◆ **Work to complete**
Nothing should appear in the answer except the lines below from the line containing "Download prices via Prenesi cene SMS" through the line containing "The width and", copied exactly, with pictures left out.

◆ **Records provided**
= = =

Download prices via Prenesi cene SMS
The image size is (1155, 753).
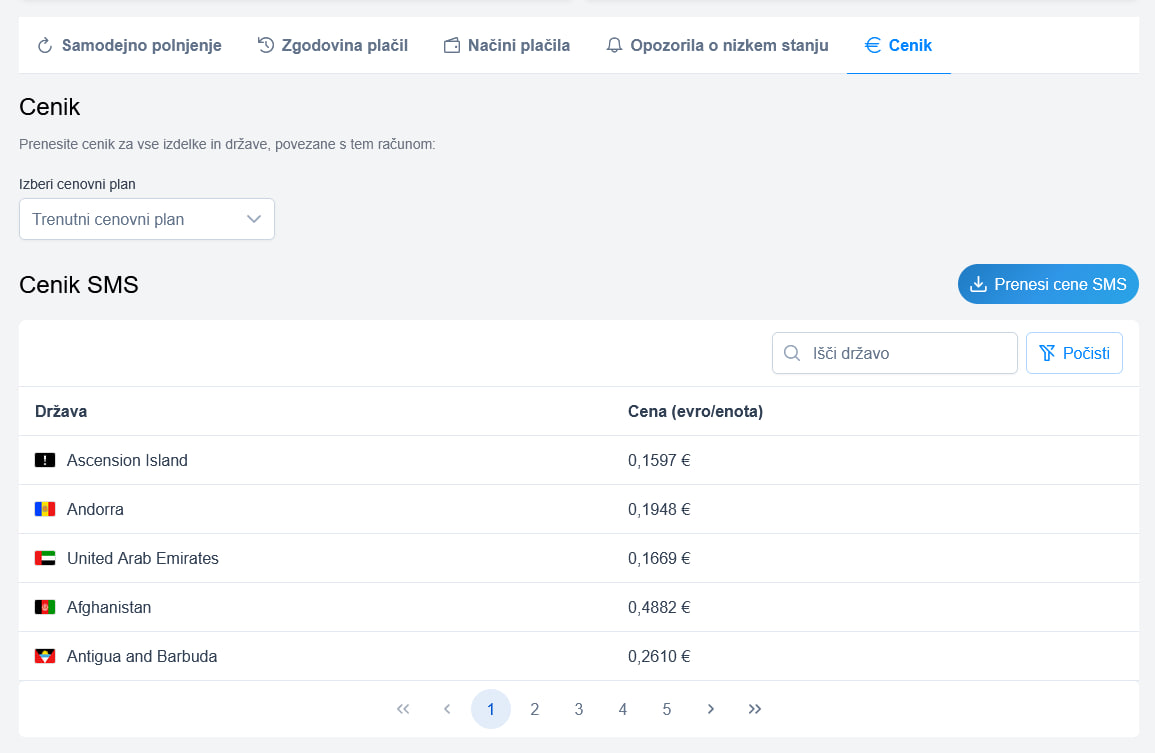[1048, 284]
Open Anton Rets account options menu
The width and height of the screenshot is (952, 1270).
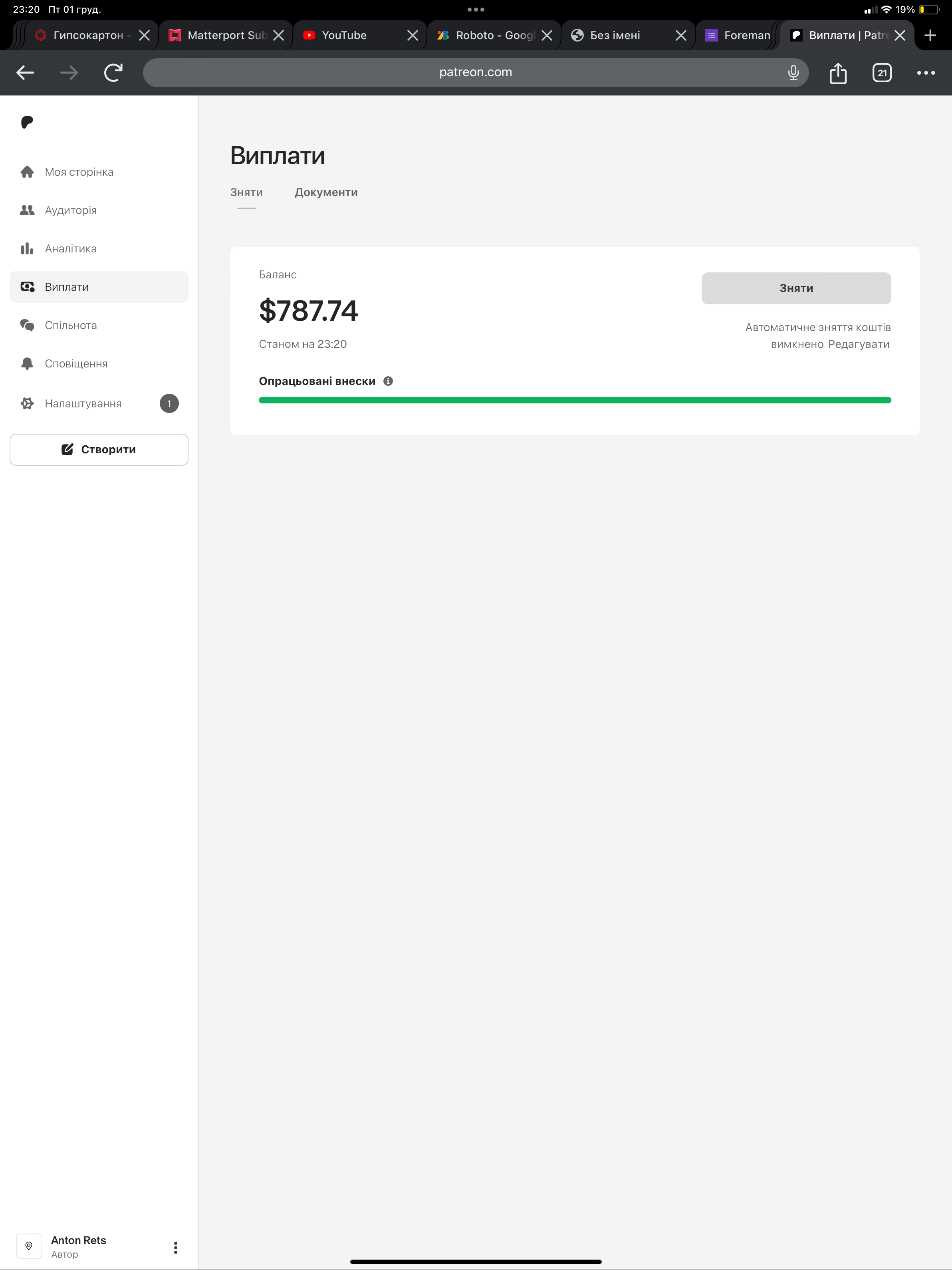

= = =

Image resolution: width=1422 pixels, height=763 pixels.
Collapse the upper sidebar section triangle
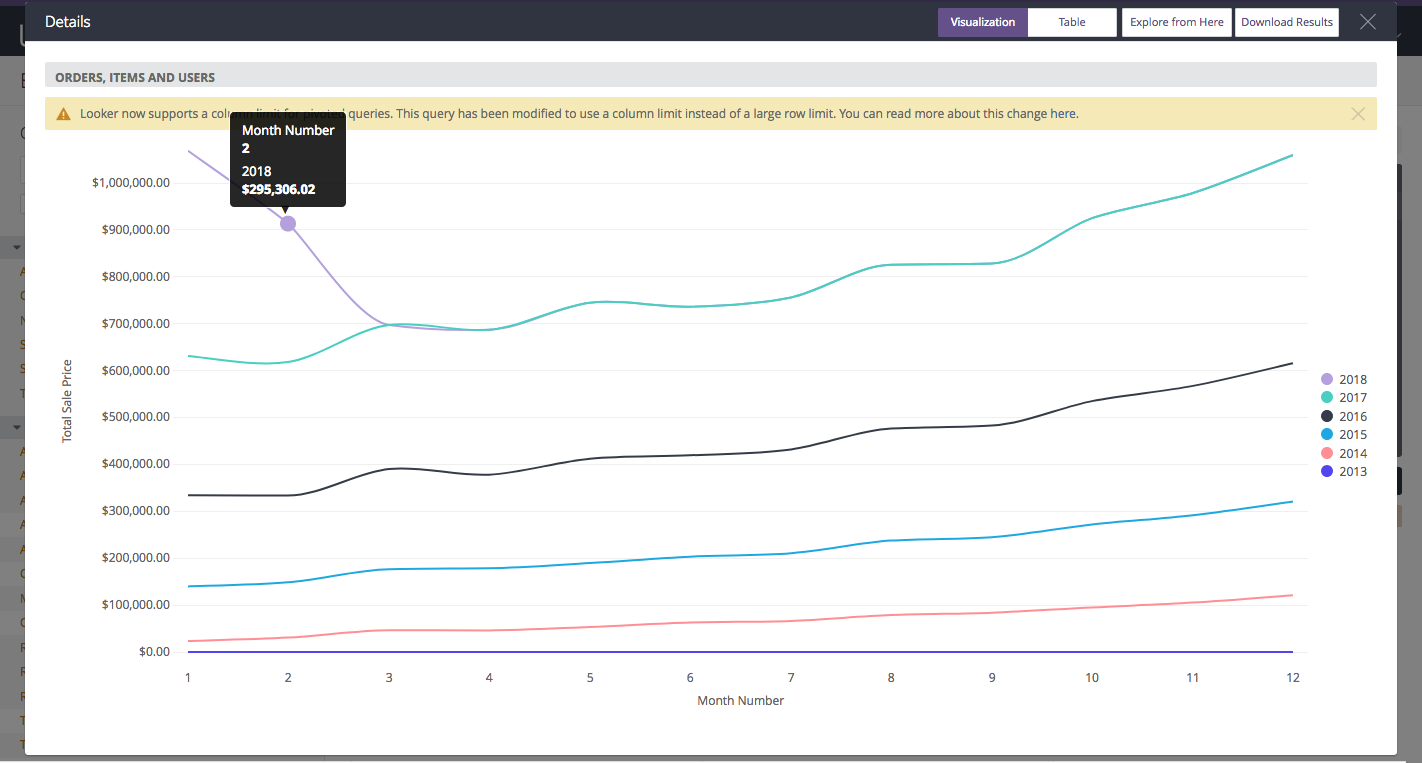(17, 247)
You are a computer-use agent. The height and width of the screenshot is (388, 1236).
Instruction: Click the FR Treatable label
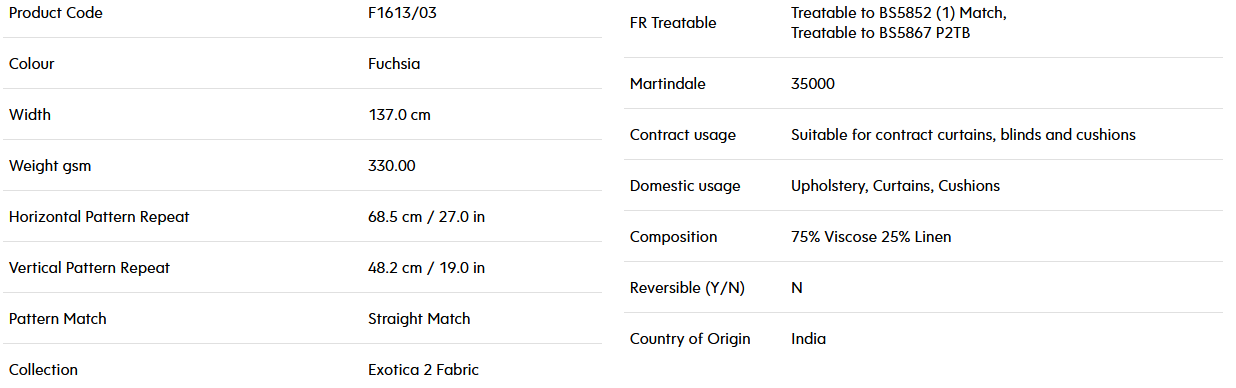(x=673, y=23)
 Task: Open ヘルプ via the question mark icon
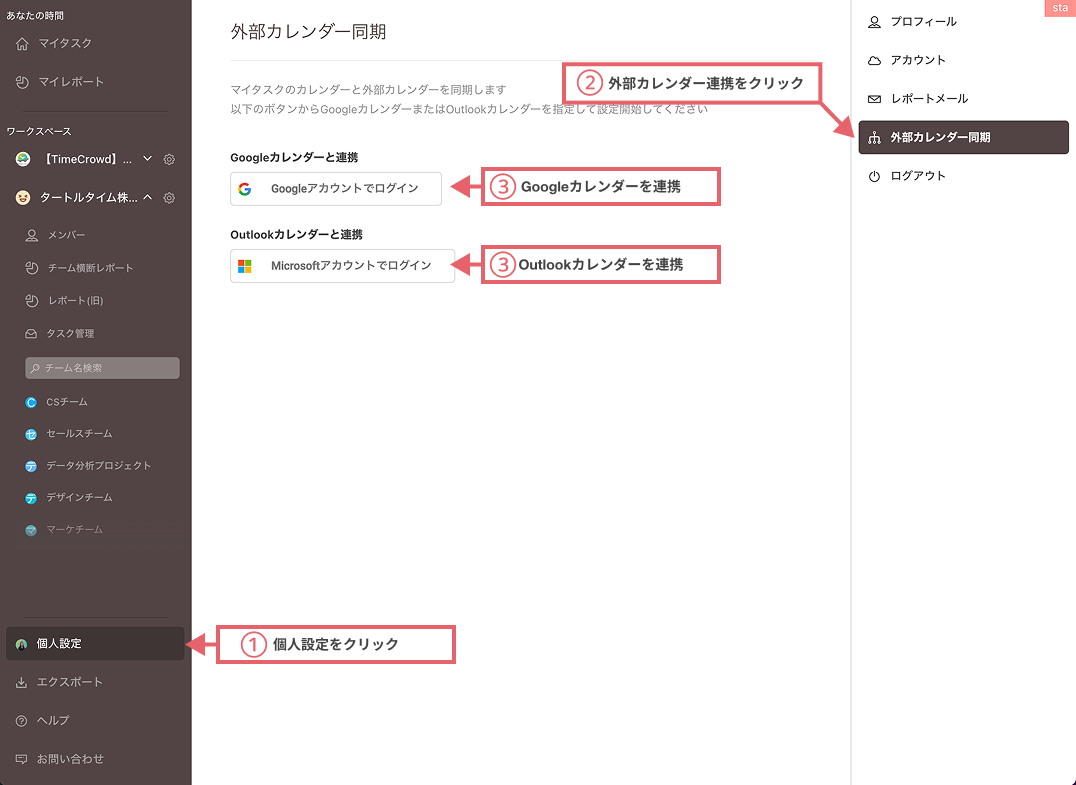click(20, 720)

= = =

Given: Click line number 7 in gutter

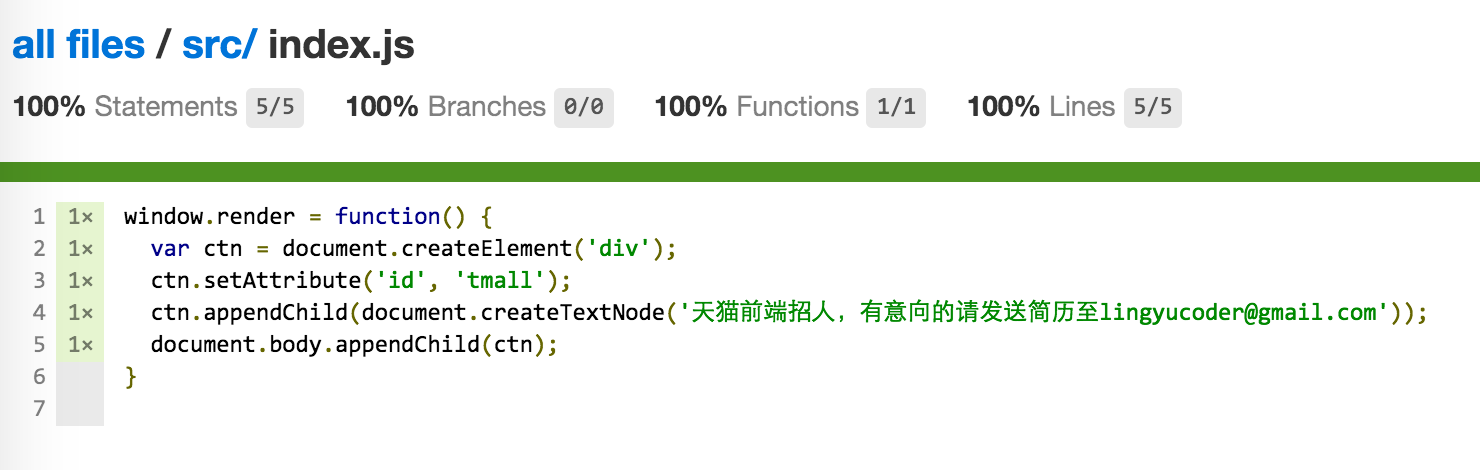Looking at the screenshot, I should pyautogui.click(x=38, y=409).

= = =

◆ **Solution for this task**
Download prices via Prenesi cene SMS
The image size is (1155, 753).
[1048, 284]
Open Anton Rets account options menu
The width and height of the screenshot is (952, 1270).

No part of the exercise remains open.